Riverhead High School and Middle School rocked by racial incident at football game
RIVERHEAD, N.Y. - A Riverhead high school and middle school student are being disciplined following their alleged racist behavior during a football game.
The school district said the troubling racial incident targeted kindergarten and first grade student victims and their parents.
The Riverhead school community is reeling following the disclosure that two teen students are being investigated, accused of hurling racial slurs at local schoolchildren as young as 5 years old during a home high school football game on Sept. 9.
The innocent victims, police said, are great grandchildren of Robert "Bubbie" Brown.
"I'm not looking for revenge on these kids, because these kids got it from somewhere nobody is born with hate in their system," Brown said.
The superintendent said the two white students attend the middle and high school, and allegedly began taunting a Black family at a playground and then followed them into the bleachers. The alleged racist behavior became public at the school board meeting.
"I've lived Riverhead all my life and I never dreamed that my great-grandchildren would be subjected to the N word in 2023," Brown said at the meeting.
School board member Virginia Healy said she was a witness.
"We were all appalled by that, and we stand with your family. Everybody heard it, and it's not acceptable," Healy said.
A letter has gone out to parents.
"Based on a review of the video footage from the playground and bleachers, it appeared words were exchanged racial slurs voiced defamatory gestures," the letter read.
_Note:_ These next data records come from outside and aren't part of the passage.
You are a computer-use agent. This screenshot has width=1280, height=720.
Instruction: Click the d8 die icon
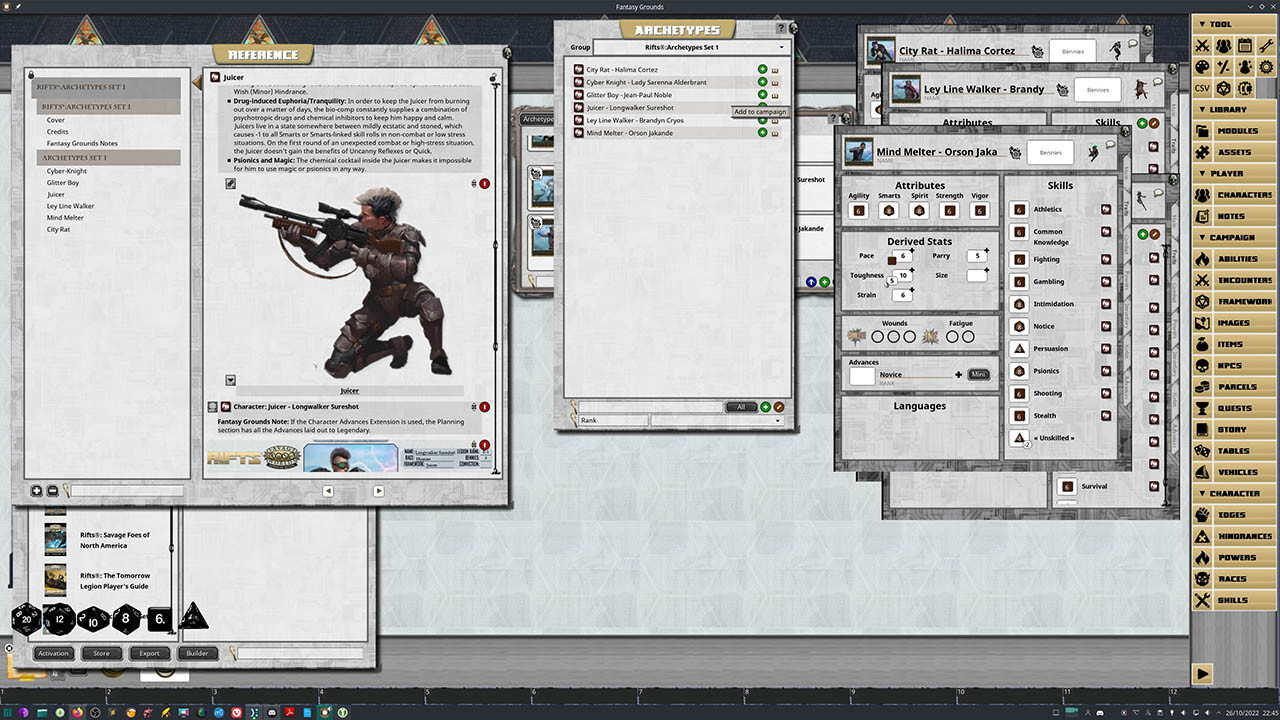[126, 620]

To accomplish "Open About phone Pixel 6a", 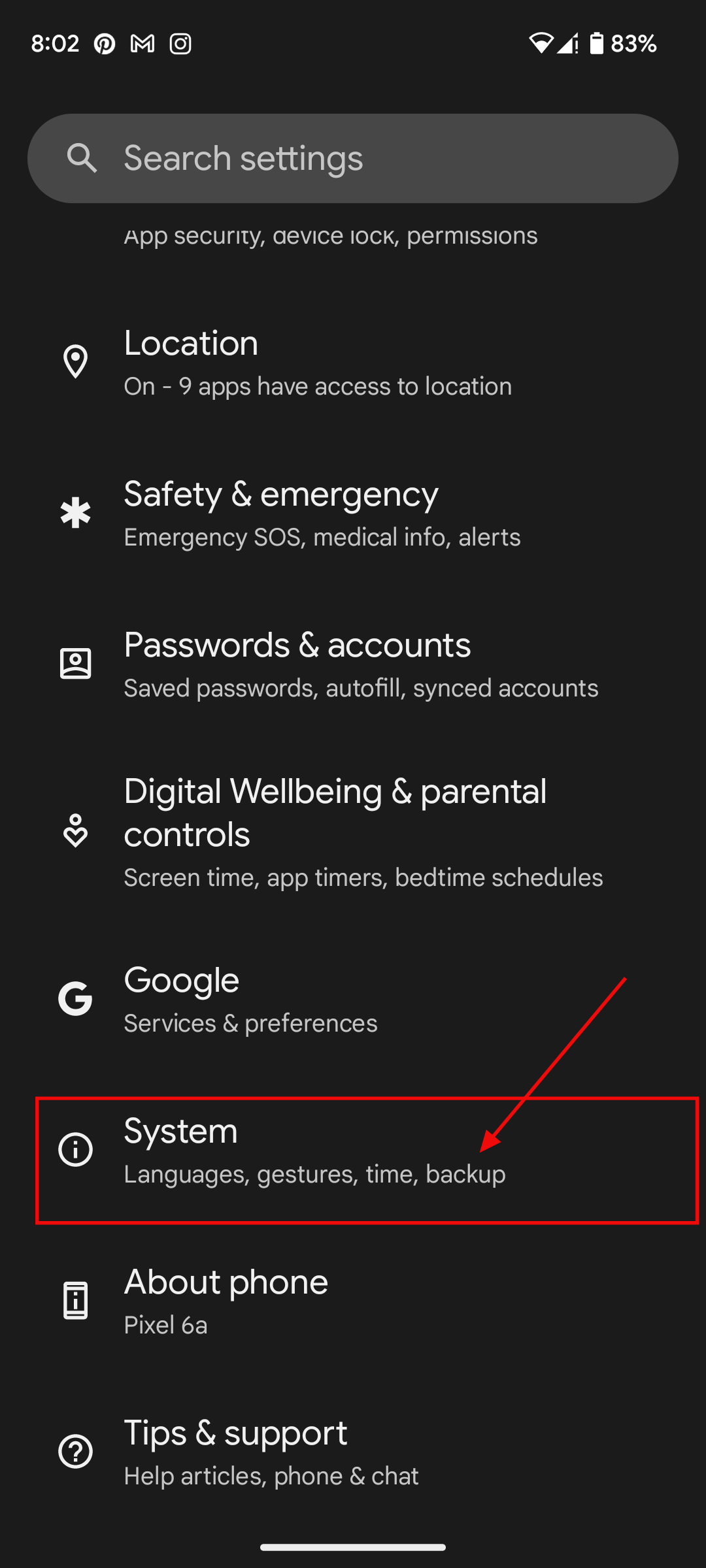I will 353,1301.
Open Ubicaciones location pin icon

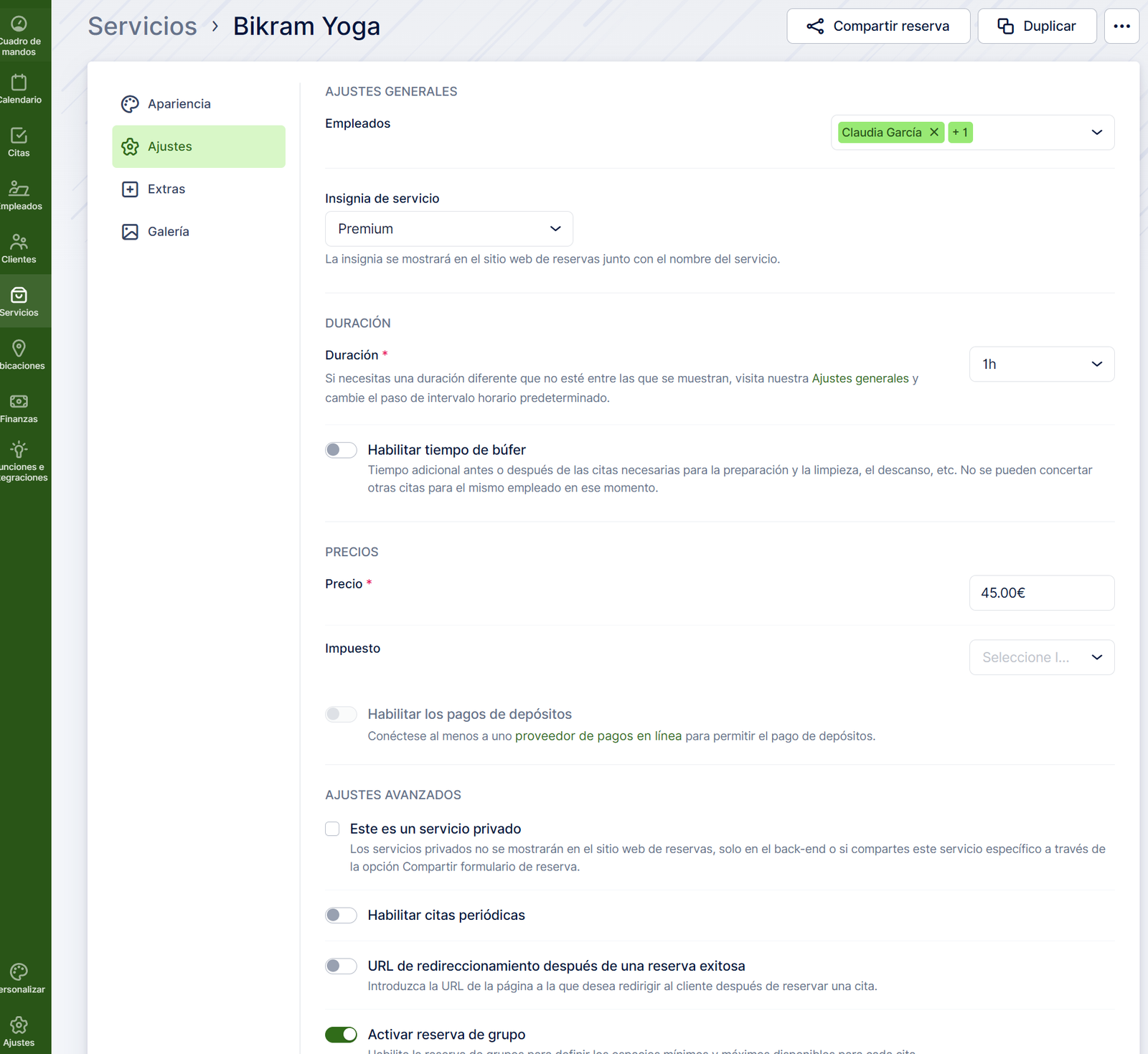[x=19, y=349]
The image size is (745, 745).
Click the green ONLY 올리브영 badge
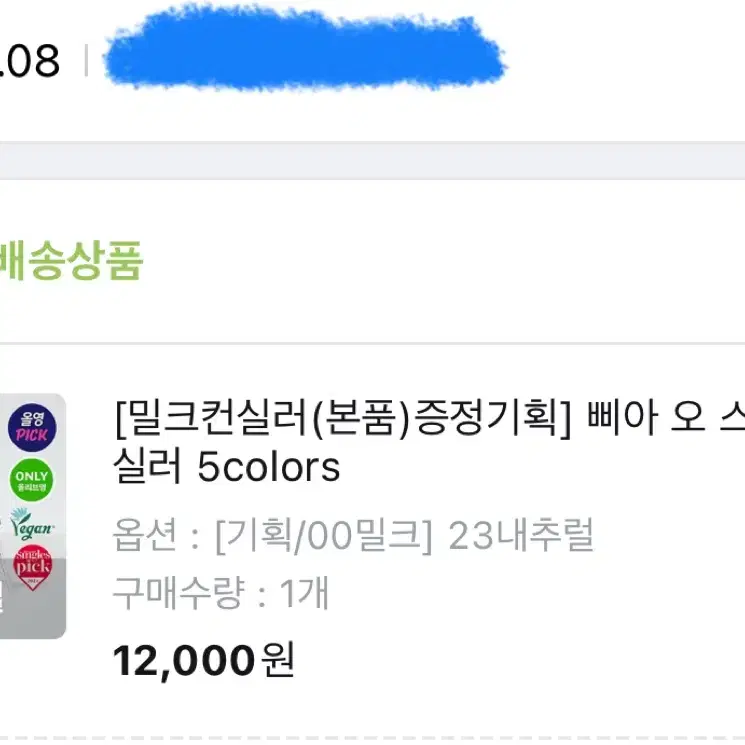31,478
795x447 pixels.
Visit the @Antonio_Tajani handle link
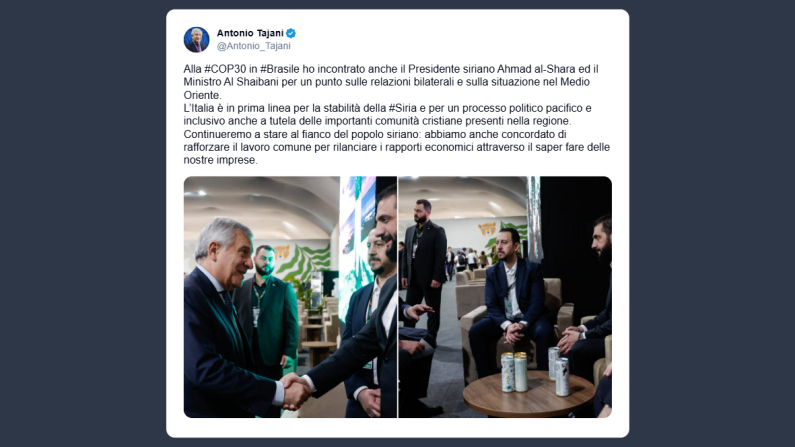click(254, 46)
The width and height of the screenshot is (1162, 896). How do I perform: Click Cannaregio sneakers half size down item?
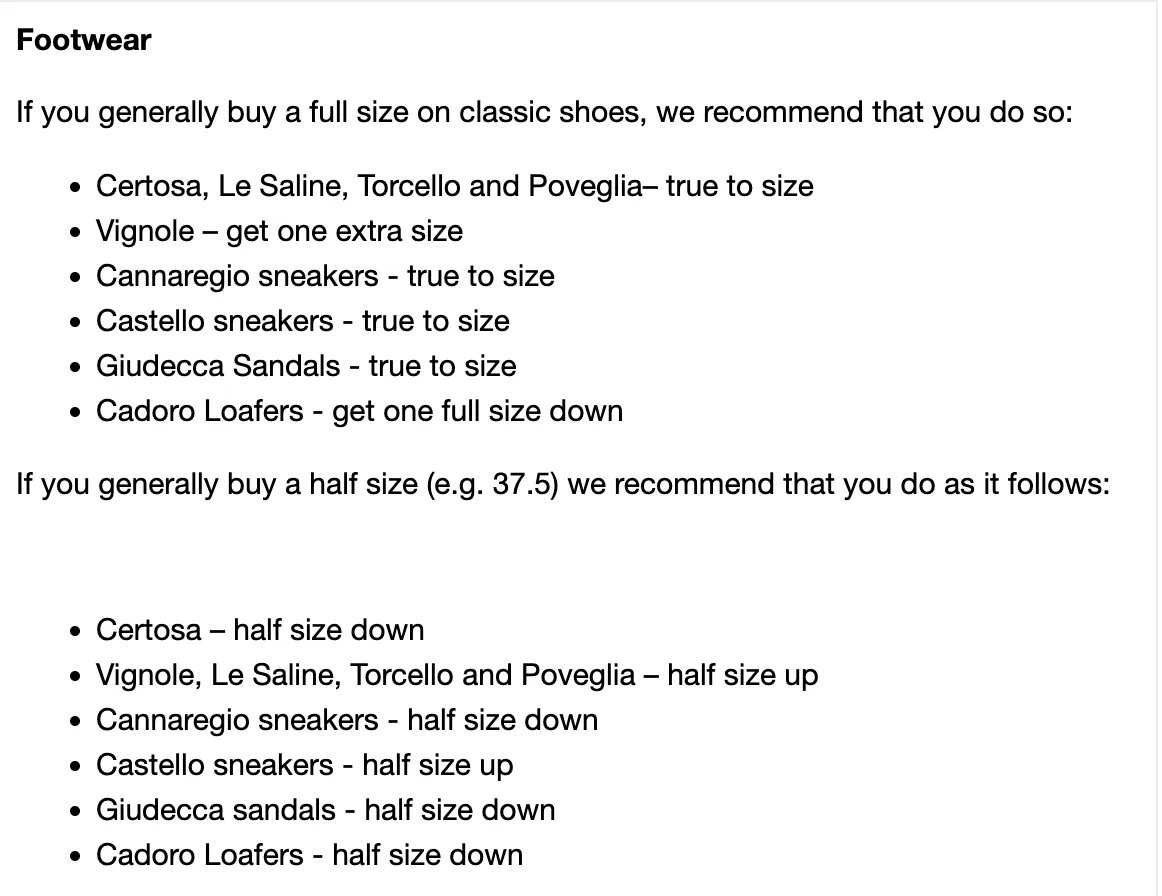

"Sometimes the dust has to settle. If people have been hurt, even deeply," Pastor Philip Hardt of Riverhead United Methodist said.
The church community is offering a space for healing.
So far, the students in question have been banned from future football games. Other disciplinary measures are to follow.
School administrators are meeting with Riverhead's anti-bias task force this week.
"I know that we are the majority. I don't believe that most people out there are like the people that we confronted on that Saturday. but it's time for everybody to speak out," Brown said.